What does seem pretty clear is that Hollywood will finally have to acknowledge that horror is a genre worth throwing money at. Forget about comic book movies and their $200m budgets. Horror movies almost never require more than $100m to make, and they consistently rake in box office returns. The profit margin for Obsession is an extreme example (it’s only in its third week and it’s already grossed $162m), but if you look at the past six decades, horror movies have consistently outpaced their cost by staggering degrees.
Way back in 1960, Alfred Hitchcock put his own money on the line to finance Psycho. It cost about $800,000, and it ended up bringing in $50m at the box office. In 1973, The Exorcist shattered expectations, raking in $430m from a $12m budget. If you look at the most profitable movies of all time based on budget-to-box office ratio, nearly all of them are horror movies, most notably 1999’s The Blair Witch Project and 2007’s Paranormal Activity.
Fast forward to 2025, and the vampire horror movie Sinners stormed the box office and the Oscars, proving that the genre could do so much more than turn a profit. Ryan Coogler had to put in the time making superhero movies before the studio would greenlight the project, but ironically, Sinners out-earned both Thunderbolts* and Captain America: Brave New World at the box office.
Where franchises are concerned, horror is also a cash cow. From the Conjuring universe to Saw, Scream, and A Nightmare on Elm Street, horror fans consistently spend money on tickets even when there are diminishing returns in quality. These movies might not earn as much as Marvel or Star Wars, but they cost significantly less and are arguably less risky.
If a movie that cost $200m bombs on its release, the losses are catastrophic. 2023’s The Marvels, for example, grossed $206m worldwide, but had a budget of more than $300m. Compare that to the horror movie Insidious: The Red Door, which made $189m but had a budget of only $16m. Even if it had made a scant $20m, its financial backers would have been in a much better position than the ones behind The Marvels.
Based on the surprise success of Backrooms and Obsession, coupled with the lacklustre returns of The Mandalorian and Grogu and last year’s superhero efforts, it seems likely that Hollywood will start funnelling money into horror with a renewed sense of urgency.
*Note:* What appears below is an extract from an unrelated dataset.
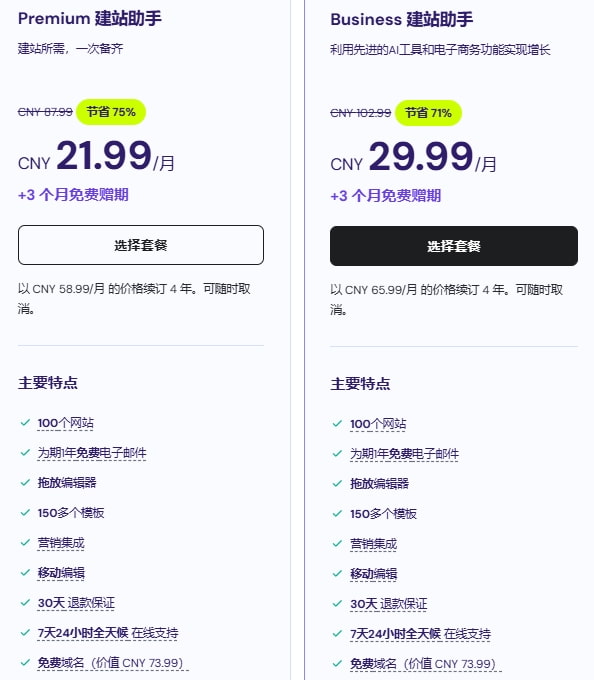Screen dimensions: 594x680
Task: Click the checkmark beside Business 为期1年免费电子邮件
Action: point(337,454)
Barker is already signed on to remake Texas Chainsaw Massacre, Backrooms is practically tailor-made to be a franchise, and you can guarantee that septuagenarian studio executives are already filtering YouTube searches for creepypasta content to find their next wunderkind.

All of this might sound like good news for horror fans and anyone else who feels mildly sick at the mere mention of Marvel or Star Wars, but if there’s one thing for which Hollywood can be relied upon, it’s ruining a good thing through greed and misinterpretations of audience enthusiasm. When the queer hockey romance Heated Rivalry became a sensation at the end of 2025, one unaffiliated studio executive said that his takeaway from its success was that audiences wanted stories that moved faster.
It’s true that the show covers nearly a decade over the course of just six episodes, but it’s unlikely that that was the element that created untold millions of adoring fans as opposed to, say, the concept of non-tragic gay romance and impeccable writing, acting, cinematography, and production design.
In other words, Hollywood has a history of being unable to read the room and very able to throw money at things. We will almost certainly see an influx of horror movies, but that doesn’t mean they’ll be of the calibre of Weapons, Obsession, and Backrooms. It’s worth remembering that the superhero genre was not inherently soulless, artless, and bloated until Marvel started cranking them out like sadists at a puppy farm. The same will probably be true of studio-produced horror movies for the foreseeable future.
They’ll hire young auteurs, saddle them with $100m budgets and 15 producers, and pat their shareholders on the back while critics cry into their notebooks. At least we’re almost guaranteed to get an episode of The Studio out of it.